Here is the complete UDF code:
#include "udf.h"
#include <stdio.h>
DEFINE_EXECUTE_AT_END(on_demand_calc)
{
cell_t c;
Domain *d;
Thread *t;
d = Get_Domain(1);
real xc[ND_ND];
int j = 0;
int i = 0;
// Number of data points in each file, modify based on actual situation
int MAX_DATA_POINTS[140] = { 0, 0, 0, 0, 0, 0, 0, 0, 0, 0, 0, 0, 0, 0, 0, 0, 0, 0, 0, 0, 0, 0, 0, 0, 0, 0, 0, 0, 0, 0, 0, 3002, 4466, 6010, 7999, 8949, 10528, 11381, 11364, 11769, 11775, 11792, 11767, 11775, 11767, 11767, 11767, 11767, 11767, 11767, 11767, 11767, 11767, 11767, 11767, 11767, 11767, 11767, 11767, 11767, 11767, 12440, 14092, 15473, 17368, 18150, 20611, 21697, 23227, 23785, 24214, 24214, 24203, 24206, 24214, 24216, 24216, 24216, 24216, 24216, 24216, 24216, 24216, 24216, 24216, 24216, 24431, 26627, 28899, 30957, 31855, 33930, 35290, 36923, 38362, 40050, 40983, 42576, 43869, 45743, 46371, 46594, 46771, 46754, 46771, 46754, 46754, 46754, 46754, 46754, 46754, 46754, 46754, 46754, 46754, 46754, 46754, 46754, 46754, 46754, 46754, 46754, 46754, 46754, 46754, 46754, 46754, 46754, 48170, 49763, 51614, 52923, 54112, 55552, 57157, 58301, 58559, 58550, 58559, 58559, 58559, 58559, 58559, 58559, 58559, 58559, 58559, 58559, 58559, 58559, 58559, 58559, 58559, 58559, 58559, 58559, 58559, 58559 };
real *data_x = NULL;
real *data_y = NULL;
// Dynamic memory allocation
data_x = (real*)malloc(sizeof(real) * MAX_DATA_POINTS[N_ITER-1]);
data_y = (real*)malloc(sizeof(real) * MAX_DATA_POINTS[N_ITER-1]);
char filename[] = "G:/ANSYS Test/wechat/BIG/Chapter94/gif/12/12/"; // Data points txt file
char index[20];
sprintf(index, "%d", N_ITER); // Convert int to string
strcat(filename, index); // String concatenation
strcat(filename, ".txt"); // String concatenation
FILE *fp = NULL;
fp = fopen(filename, "r");
if (fp == NULL)
{
Message("Error: Cannot open file %s\n", filename); // Output message if the file fails to open
return;
}
else
{
Message("Successfully opened file %s %d \n", filename, N_ITER); // Output file name if successfully opened
}
while ((fscanf(fp, "%lf %lf", &data_x[i], &data_y[i]) != EOF && i < MAX_DATA_POINTS[N_ITER-1])) // Read data
{
//Message("Value %d: %lf %lf\n", i + 1, data_x[i], data_y[i]);
i++;
}
fclose(fp);
thread_loop_c(t, d)
{
begin_c_loop(c, t)
{
C_T(c, t) = 100;
C_CENTROID(xc, c, t);
for (j = 0; j < MAX_DATA_POINTS[N_ITER-1]; j++) // Loop through one set of data
{
if (((xc[0] - data_x[j])*(xc[0] - data_x[j]) + (xc[1] - data_y[j])*(xc[1] - data_y[j])) < 0.0001) // Check if position matches, the smaller the value, the finer the plot
{
C_T(c, t) = 1000; // If the pixel point position is matched, set temperature to 1000K
}
}
}
end_c_loop(c, t)
}
// Free memory
free(data_x);
free(data_y);
}
The logic of the UDF code is simple.
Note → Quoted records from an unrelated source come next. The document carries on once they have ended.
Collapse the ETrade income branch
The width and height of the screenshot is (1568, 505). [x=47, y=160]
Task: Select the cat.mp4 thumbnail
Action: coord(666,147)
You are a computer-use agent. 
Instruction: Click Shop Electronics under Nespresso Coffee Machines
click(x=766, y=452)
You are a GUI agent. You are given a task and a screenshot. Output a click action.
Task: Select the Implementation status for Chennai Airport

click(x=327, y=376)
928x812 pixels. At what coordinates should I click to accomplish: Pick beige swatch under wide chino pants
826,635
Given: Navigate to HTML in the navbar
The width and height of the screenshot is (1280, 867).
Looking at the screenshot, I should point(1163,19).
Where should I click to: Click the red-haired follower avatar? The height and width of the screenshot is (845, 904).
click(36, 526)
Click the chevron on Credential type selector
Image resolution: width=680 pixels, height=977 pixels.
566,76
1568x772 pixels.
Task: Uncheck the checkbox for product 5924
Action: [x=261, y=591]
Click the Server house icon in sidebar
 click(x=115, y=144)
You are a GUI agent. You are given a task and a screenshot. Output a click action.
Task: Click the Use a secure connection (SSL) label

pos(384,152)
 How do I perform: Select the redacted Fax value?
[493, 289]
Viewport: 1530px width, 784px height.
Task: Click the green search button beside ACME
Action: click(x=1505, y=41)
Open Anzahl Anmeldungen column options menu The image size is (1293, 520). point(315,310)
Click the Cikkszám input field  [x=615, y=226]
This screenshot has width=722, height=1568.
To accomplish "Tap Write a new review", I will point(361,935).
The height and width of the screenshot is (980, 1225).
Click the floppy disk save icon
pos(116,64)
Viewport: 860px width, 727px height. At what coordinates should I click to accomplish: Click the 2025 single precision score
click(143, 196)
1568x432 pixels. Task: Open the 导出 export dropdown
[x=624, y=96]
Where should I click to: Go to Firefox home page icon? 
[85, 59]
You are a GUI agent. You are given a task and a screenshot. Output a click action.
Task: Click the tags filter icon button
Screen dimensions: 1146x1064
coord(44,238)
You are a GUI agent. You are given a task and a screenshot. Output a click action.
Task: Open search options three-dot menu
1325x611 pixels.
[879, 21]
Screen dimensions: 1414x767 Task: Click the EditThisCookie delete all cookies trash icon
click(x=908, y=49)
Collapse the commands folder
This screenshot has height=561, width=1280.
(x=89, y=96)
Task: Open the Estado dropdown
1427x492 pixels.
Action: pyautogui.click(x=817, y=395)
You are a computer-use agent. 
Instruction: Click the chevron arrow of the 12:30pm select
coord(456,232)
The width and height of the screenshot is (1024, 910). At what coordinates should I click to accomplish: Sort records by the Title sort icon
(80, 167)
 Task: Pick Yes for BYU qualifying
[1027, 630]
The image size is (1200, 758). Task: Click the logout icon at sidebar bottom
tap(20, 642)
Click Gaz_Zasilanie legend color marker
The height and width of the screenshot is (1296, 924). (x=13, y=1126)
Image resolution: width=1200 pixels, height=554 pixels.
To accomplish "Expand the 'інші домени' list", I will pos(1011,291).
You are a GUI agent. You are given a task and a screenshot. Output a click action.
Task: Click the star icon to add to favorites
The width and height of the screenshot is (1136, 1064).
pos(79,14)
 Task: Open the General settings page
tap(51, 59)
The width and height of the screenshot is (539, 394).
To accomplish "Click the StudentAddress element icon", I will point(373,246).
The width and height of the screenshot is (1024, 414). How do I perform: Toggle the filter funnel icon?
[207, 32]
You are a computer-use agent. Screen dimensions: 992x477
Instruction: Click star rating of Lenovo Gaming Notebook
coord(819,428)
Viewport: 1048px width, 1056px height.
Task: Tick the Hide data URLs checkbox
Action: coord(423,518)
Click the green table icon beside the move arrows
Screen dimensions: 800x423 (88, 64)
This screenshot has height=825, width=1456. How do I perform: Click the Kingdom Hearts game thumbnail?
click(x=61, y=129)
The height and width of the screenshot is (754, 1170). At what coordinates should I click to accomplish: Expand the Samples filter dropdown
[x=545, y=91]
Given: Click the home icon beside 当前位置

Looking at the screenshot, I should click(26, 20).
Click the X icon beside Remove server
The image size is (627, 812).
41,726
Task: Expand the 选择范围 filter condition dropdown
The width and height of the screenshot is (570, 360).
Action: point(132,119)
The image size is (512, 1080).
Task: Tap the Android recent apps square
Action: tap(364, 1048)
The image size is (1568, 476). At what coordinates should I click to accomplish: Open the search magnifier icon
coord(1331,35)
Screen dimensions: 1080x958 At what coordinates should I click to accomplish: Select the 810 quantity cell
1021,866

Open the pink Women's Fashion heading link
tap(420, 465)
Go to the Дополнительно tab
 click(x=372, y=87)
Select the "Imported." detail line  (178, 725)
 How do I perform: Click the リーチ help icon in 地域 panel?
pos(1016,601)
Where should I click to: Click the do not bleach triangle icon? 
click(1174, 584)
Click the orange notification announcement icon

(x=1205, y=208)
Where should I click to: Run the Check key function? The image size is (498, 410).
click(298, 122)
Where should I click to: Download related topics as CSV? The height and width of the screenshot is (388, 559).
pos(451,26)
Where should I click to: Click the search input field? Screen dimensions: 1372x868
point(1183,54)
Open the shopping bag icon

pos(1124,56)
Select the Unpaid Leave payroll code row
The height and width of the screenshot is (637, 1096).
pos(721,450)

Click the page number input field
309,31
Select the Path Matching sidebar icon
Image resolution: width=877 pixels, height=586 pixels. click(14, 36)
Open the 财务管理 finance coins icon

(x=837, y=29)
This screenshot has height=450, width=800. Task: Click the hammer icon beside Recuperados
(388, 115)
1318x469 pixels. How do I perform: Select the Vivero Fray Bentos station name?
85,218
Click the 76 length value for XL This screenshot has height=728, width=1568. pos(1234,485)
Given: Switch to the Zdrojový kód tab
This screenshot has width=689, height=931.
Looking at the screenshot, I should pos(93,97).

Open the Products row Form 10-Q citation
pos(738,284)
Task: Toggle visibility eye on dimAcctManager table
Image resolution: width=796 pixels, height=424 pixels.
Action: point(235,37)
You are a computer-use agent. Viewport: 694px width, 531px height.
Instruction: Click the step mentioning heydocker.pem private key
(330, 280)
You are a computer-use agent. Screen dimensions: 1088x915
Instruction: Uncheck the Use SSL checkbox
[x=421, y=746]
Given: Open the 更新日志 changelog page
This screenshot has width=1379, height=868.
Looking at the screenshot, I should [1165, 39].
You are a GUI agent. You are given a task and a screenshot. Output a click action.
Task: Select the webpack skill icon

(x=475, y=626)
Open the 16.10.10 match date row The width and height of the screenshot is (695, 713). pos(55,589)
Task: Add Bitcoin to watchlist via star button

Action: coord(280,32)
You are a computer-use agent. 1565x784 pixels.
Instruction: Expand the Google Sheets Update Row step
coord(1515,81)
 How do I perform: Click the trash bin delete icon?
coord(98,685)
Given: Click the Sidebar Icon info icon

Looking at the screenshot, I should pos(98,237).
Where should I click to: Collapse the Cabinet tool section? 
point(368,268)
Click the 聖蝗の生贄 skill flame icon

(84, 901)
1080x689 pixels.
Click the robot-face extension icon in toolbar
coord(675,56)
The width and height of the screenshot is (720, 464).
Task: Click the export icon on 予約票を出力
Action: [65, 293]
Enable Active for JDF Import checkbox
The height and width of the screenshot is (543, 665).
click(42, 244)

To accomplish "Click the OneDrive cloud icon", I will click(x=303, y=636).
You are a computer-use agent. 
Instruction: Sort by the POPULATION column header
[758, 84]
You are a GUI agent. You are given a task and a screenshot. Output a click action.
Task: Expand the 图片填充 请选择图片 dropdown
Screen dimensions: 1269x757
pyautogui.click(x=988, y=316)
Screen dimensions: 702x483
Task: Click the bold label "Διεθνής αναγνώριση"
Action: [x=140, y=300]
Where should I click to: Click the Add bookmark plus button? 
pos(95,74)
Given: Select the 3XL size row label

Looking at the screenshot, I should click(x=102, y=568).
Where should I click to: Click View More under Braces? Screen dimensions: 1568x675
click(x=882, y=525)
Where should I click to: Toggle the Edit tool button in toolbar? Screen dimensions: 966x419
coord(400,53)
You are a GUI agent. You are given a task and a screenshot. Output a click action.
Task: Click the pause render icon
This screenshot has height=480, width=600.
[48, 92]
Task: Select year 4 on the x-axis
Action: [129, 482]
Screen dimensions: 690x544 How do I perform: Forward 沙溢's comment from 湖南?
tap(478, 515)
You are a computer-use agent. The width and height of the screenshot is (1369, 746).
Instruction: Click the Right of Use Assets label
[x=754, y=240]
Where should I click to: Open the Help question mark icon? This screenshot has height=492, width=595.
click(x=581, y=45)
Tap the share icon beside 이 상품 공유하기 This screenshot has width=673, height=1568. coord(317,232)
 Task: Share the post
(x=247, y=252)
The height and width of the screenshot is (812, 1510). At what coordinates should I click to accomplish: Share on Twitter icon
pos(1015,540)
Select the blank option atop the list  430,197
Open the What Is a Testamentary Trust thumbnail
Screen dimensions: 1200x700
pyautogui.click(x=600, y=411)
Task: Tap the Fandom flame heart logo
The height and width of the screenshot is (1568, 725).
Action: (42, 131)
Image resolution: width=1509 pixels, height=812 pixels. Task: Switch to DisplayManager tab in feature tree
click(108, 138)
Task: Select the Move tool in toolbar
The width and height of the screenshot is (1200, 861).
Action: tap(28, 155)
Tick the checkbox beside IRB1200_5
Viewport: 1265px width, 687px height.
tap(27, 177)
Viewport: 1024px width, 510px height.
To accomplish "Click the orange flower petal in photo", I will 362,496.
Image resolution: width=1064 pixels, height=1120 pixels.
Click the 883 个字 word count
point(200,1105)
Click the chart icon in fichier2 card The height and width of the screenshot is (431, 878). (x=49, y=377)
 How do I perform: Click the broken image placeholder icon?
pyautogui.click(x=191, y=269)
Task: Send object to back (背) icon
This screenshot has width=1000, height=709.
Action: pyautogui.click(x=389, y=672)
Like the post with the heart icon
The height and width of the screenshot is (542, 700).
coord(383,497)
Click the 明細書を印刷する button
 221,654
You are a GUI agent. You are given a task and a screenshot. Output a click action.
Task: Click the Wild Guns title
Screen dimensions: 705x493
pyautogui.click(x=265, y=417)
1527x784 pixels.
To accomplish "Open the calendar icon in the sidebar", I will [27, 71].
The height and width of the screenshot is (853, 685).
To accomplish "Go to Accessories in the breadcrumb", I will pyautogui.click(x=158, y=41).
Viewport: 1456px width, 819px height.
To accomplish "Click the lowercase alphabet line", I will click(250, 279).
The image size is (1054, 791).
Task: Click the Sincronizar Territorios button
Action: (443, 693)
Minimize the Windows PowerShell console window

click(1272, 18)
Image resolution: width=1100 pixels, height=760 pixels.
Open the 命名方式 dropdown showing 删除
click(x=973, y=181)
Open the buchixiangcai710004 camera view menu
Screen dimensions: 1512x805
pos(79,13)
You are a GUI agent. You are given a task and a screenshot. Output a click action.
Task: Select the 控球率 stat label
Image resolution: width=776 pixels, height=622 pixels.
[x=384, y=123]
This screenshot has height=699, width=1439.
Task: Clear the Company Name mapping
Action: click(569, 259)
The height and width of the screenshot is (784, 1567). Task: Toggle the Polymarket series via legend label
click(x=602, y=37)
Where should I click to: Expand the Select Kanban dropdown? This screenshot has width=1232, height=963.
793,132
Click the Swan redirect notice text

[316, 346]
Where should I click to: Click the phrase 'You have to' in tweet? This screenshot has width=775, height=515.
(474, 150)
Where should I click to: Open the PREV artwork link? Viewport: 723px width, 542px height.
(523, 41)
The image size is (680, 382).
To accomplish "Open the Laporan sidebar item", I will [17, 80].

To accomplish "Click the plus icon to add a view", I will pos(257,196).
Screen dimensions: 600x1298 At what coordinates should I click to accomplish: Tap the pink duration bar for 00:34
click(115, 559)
The following changes need to be made:
a. Line 14’s array size corresponds to the number of TXT files, and the array values should be the MAX_DATA_POINTS
value from the Python code.
b. Line 20 contains the path to the TXT files. Use the path where you saved the TXT files and ensure there are no Chinese characters in the path.
3.4 Fluent Operations
a. Open Fluent and Read CAS and DAT Files
Open Fluent and load the CAS and DAT files. The simplest 2D rectangular computational domain will suffice. Here’s an example.
b. Compile the UDF
c. Do Not Compute the Energy Equation
d. Standard Initialization
e. Generate the Temperature Cloud Plot Animation
f. Change Iteration Steps to Frame Count
g. Calculation Process
h. Generate the Final Animation
After completing the above steps, you will have the temperature animation based on the cloud plot emoji that is created by importing pixel data dynamically using UDF in Fluent.